Here are some records. Repeat them all exactly.

▸ **Collected data entries**
________________________

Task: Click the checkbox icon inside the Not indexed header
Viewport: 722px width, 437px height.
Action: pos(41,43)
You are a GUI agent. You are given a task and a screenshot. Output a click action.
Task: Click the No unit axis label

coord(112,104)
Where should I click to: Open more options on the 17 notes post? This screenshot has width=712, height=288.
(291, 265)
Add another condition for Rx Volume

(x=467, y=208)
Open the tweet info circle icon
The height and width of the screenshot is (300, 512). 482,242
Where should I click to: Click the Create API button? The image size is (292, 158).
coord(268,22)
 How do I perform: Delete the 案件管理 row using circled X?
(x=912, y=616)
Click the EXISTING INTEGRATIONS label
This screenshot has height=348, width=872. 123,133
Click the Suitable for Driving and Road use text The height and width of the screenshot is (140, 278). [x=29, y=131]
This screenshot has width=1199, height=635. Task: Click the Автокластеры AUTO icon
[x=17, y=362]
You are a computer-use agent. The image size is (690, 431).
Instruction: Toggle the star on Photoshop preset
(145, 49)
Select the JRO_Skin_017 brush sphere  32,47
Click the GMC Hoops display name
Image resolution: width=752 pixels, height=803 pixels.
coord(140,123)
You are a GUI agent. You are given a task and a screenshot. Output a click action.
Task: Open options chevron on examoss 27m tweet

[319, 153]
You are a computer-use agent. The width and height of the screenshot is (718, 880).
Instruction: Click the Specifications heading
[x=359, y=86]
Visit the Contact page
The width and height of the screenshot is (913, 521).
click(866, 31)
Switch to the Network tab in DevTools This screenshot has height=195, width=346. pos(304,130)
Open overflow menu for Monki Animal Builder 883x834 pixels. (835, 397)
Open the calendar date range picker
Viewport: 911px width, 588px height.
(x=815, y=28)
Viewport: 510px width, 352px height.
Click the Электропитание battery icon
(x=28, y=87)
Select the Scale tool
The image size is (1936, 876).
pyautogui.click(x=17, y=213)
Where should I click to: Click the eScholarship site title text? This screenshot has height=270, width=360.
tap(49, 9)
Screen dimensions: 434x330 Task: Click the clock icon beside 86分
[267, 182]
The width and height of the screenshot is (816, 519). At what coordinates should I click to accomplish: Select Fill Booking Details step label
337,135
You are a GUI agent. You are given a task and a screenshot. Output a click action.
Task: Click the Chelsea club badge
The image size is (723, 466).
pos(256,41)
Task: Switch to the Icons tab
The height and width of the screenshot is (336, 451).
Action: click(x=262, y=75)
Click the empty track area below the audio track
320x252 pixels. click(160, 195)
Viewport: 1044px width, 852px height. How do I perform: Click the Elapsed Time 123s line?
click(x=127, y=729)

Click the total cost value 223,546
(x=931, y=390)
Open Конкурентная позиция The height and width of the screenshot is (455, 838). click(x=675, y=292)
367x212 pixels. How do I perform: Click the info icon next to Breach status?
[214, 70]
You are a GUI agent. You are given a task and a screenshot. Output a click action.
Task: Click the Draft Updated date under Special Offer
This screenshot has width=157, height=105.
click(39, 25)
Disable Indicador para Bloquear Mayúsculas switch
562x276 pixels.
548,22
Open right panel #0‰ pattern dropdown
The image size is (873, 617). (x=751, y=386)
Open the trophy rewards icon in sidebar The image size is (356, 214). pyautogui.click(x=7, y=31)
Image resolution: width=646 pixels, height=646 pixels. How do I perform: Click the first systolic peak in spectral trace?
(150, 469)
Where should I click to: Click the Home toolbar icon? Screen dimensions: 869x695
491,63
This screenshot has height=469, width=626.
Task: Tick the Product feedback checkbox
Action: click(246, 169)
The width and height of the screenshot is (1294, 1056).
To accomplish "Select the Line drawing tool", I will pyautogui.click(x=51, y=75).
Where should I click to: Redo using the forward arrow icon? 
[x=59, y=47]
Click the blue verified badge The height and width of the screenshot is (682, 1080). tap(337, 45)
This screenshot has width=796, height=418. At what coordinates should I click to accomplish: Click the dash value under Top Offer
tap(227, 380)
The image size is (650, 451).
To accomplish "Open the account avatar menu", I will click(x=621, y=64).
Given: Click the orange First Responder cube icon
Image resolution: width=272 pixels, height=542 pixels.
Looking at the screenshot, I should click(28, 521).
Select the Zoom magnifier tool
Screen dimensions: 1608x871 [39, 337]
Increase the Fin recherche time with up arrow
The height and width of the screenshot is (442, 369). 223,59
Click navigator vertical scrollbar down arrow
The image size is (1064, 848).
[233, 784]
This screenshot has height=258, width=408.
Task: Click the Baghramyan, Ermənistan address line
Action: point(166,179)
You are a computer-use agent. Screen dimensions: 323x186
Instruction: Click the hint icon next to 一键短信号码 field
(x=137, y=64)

________________________

▸ **ANSWER TO THIS TASK**
Task: Click the checkbox icon inside the Not indexed header
Viewport: 722px width, 437px height.
Action: pos(41,43)
You are a GUI agent. You are given a task and a screenshot. Output a click action.
Task: Click the No unit axis label

coord(112,104)
Where should I click to: Open more options on the 17 notes post? This screenshot has width=712, height=288.
(291, 265)
Add another condition for Rx Volume

(x=467, y=208)
Open the tweet info circle icon
The height and width of the screenshot is (300, 512). 482,242
Where should I click to: Click the Create API button? The image size is (292, 158).
coord(268,22)
 How do I perform: Delete the 案件管理 row using circled X?
(x=912, y=616)
Click the EXISTING INTEGRATIONS label
This screenshot has height=348, width=872. 123,133
Click the Suitable for Driving and Road use text The height and width of the screenshot is (140, 278). [x=29, y=131]
This screenshot has width=1199, height=635. Task: Click the Автокластеры AUTO icon
[x=17, y=362]
You are a computer-use agent. The image size is (690, 431).
Instruction: Toggle the star on Photoshop preset
(145, 49)
Select the JRO_Skin_017 brush sphere  32,47
Click the GMC Hoops display name
Image resolution: width=752 pixels, height=803 pixels.
coord(140,123)
You are a GUI agent. You are given a task and a screenshot. Output a click action.
Task: Open options chevron on examoss 27m tweet

[319, 153]
You are a computer-use agent. The width and height of the screenshot is (718, 880).
Instruction: Click the Specifications heading
[x=359, y=86]
Visit the Contact page
The width and height of the screenshot is (913, 521).
click(866, 31)
Switch to the Network tab in DevTools This screenshot has height=195, width=346. pos(304,130)
Open overflow menu for Monki Animal Builder 883x834 pixels. (835, 397)
Open the calendar date range picker
Viewport: 911px width, 588px height.
(x=815, y=28)
Viewport: 510px width, 352px height.
Click the Электропитание battery icon
(x=28, y=87)
Select the Scale tool
The image size is (1936, 876).
pyautogui.click(x=17, y=213)
Where should I click to: Click the eScholarship site title text? This screenshot has height=270, width=360.
tap(49, 9)
Screen dimensions: 434x330 Task: Click the clock icon beside 86分
[267, 182]
The width and height of the screenshot is (816, 519). At what coordinates should I click to accomplish: Select Fill Booking Details step label
337,135
You are a GUI agent. You are given a task and a screenshot. Output a click action.
Task: Click the Chelsea club badge
The image size is (723, 466).
pos(256,41)
Task: Switch to the Icons tab
The height and width of the screenshot is (336, 451).
Action: click(x=262, y=75)
Click the empty track area below the audio track
320x252 pixels. click(160, 195)
Viewport: 1044px width, 852px height. How do I perform: Click the Elapsed Time 123s line?
click(x=127, y=729)

Click the total cost value 223,546
(x=931, y=390)
Open Конкурентная позиция The height and width of the screenshot is (455, 838). click(x=675, y=292)
367x212 pixels. How do I perform: Click the info icon next to Breach status?
[214, 70]
You are a GUI agent. You are given a task and a screenshot. Output a click action.
Task: Click the Draft Updated date under Special Offer
This screenshot has width=157, height=105.
click(39, 25)
Disable Indicador para Bloquear Mayúsculas switch
562x276 pixels.
548,22
Open right panel #0‰ pattern dropdown
The image size is (873, 617). (x=751, y=386)
Open the trophy rewards icon in sidebar The image size is (356, 214). pyautogui.click(x=7, y=31)
Image resolution: width=646 pixels, height=646 pixels. How do I perform: Click the first systolic peak in spectral trace?
(150, 469)
Where should I click to: Click the Home toolbar icon? Screen dimensions: 869x695
491,63
This screenshot has height=469, width=626.
Task: Tick the Product feedback checkbox
Action: click(246, 169)
The width and height of the screenshot is (1294, 1056).
To accomplish "Select the Line drawing tool", I will pyautogui.click(x=51, y=75).
Where should I click to: Redo using the forward arrow icon? 
[x=59, y=47]
Click the blue verified badge The height and width of the screenshot is (682, 1080). tap(337, 45)
This screenshot has width=796, height=418. At what coordinates should I click to accomplish: Click the dash value under Top Offer
tap(227, 380)
The image size is (650, 451).
To accomplish "Open the account avatar menu", I will click(x=621, y=64).
Given: Click the orange First Responder cube icon
Image resolution: width=272 pixels, height=542 pixels.
Looking at the screenshot, I should click(28, 521).
Select the Zoom magnifier tool
Screen dimensions: 1608x871 [39, 337]
Increase the Fin recherche time with up arrow
The height and width of the screenshot is (442, 369). 223,59
Click navigator vertical scrollbar down arrow
The image size is (1064, 848).
[233, 784]
This screenshot has height=258, width=408.
Task: Click the Baghramyan, Ermənistan address line
Action: point(166,179)
You are a computer-use agent. Screen dimensions: 323x186
Instruction: Click the hint icon next to 一键短信号码 field
(x=137, y=64)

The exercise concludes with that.